La contralto Julie Pasturaud, permet d’apprécier un type de voix qui n’est pas très fréquent dans les opéras, elle donne à son personnage (La prieure) un tragique palpable.
Blanche est interprétée par Alexandra Marcellier, une jeune soprano qui a rejoint les scènes internationales depuis 2017. Dès les premières notes, on comprend pourquoi elle a été consacrée aux Victoires de la Musique classique (catégorie révélation). Son chant laisse transparaître ses peurs, ses émois, ses questionnements. Impossible de ne pas se laisser emporter.

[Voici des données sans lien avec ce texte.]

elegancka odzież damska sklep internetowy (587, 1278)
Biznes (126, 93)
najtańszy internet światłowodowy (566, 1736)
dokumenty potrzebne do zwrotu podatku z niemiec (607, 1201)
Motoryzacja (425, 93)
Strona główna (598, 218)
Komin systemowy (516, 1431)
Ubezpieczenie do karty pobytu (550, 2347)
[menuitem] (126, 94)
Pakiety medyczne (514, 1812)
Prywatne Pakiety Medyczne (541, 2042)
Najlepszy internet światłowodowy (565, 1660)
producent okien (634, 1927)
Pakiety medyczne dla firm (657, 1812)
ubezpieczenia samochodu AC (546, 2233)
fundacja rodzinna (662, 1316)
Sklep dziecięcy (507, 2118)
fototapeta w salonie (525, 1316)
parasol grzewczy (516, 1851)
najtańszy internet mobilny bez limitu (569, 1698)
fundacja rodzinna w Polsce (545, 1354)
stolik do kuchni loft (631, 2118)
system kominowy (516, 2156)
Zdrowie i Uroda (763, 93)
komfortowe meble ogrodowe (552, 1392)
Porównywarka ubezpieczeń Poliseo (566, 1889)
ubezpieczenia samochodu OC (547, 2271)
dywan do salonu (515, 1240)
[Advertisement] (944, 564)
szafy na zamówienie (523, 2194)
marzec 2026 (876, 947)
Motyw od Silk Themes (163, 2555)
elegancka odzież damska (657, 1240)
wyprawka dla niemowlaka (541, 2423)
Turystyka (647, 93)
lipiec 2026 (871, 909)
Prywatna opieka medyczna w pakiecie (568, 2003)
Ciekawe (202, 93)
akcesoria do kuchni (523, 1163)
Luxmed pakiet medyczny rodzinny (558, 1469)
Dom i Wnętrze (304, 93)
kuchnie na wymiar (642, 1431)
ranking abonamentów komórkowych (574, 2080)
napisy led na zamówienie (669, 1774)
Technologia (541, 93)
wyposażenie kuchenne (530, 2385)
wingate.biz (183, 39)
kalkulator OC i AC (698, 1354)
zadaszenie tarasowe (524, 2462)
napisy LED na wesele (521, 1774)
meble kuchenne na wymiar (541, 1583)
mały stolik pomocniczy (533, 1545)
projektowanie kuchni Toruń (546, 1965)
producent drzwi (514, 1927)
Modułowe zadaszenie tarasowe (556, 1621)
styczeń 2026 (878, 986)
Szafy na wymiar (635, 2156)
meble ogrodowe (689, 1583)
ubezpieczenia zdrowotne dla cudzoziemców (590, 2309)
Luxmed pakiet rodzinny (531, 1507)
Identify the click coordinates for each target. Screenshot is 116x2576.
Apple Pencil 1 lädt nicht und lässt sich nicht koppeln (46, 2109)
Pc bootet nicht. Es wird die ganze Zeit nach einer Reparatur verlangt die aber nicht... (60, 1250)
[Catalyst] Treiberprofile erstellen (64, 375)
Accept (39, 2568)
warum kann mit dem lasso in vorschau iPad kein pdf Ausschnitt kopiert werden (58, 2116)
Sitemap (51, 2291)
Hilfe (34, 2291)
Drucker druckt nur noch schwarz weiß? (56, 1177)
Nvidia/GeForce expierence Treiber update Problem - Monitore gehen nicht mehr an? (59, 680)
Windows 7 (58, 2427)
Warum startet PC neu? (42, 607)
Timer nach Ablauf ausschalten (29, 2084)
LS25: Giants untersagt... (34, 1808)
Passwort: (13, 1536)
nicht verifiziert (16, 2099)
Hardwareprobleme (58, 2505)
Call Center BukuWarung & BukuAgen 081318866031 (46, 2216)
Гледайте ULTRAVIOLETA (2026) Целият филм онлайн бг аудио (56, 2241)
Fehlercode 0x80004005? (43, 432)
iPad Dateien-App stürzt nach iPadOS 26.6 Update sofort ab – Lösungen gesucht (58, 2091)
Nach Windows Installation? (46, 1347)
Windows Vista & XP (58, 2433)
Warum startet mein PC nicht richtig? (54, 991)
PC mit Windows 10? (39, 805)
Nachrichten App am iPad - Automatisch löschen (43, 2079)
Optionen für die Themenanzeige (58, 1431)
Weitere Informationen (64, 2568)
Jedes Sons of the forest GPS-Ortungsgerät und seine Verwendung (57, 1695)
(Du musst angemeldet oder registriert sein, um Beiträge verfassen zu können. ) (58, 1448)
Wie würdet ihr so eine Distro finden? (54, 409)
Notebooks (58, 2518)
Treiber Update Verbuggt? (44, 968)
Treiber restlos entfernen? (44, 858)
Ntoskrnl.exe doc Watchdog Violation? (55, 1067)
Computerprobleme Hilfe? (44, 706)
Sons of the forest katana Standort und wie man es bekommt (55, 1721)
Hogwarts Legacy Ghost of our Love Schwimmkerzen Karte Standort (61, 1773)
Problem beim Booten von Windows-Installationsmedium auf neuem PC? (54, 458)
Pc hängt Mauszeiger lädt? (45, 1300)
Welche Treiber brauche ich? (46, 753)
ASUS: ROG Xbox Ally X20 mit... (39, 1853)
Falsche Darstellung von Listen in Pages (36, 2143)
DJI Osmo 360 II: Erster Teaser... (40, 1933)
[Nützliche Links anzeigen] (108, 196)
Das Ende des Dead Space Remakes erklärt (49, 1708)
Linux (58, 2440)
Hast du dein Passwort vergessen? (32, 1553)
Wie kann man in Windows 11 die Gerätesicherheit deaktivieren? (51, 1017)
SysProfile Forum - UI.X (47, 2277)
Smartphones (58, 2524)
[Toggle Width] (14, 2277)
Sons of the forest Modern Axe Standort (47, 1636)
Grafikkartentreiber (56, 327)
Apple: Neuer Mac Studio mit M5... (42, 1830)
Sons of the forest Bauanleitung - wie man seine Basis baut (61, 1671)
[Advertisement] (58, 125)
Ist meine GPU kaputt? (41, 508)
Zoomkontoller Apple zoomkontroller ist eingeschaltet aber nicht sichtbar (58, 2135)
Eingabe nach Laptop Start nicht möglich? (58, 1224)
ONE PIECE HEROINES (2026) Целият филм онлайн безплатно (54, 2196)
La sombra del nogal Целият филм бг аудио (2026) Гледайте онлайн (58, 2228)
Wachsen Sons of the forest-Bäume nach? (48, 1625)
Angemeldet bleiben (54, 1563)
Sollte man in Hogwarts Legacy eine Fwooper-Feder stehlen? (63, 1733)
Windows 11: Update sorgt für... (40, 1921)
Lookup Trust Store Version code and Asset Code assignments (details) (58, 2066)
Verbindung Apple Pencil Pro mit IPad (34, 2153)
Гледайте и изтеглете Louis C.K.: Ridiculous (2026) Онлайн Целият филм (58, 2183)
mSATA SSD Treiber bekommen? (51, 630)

Dans le rôle de Mère Marie, Julie Boulianne est attachante, et convaincante. Sheva Tehoval, dans le rôle de Constance offre au personnage de Constance, un beau côté pétillant et joyeux, elle possède une technique remarquable, et c’est probablement le rôle le plus attachant de la distribution.
Claire Antoine (Mme Lidoine) quant à elle, se distingue particulièrement lors de la scène de bénédiction des sœurs, où elle donne force et émotion à son personnage. Sa voix puissante n’a laissé personne indifférent et a été applaudie à juste titre.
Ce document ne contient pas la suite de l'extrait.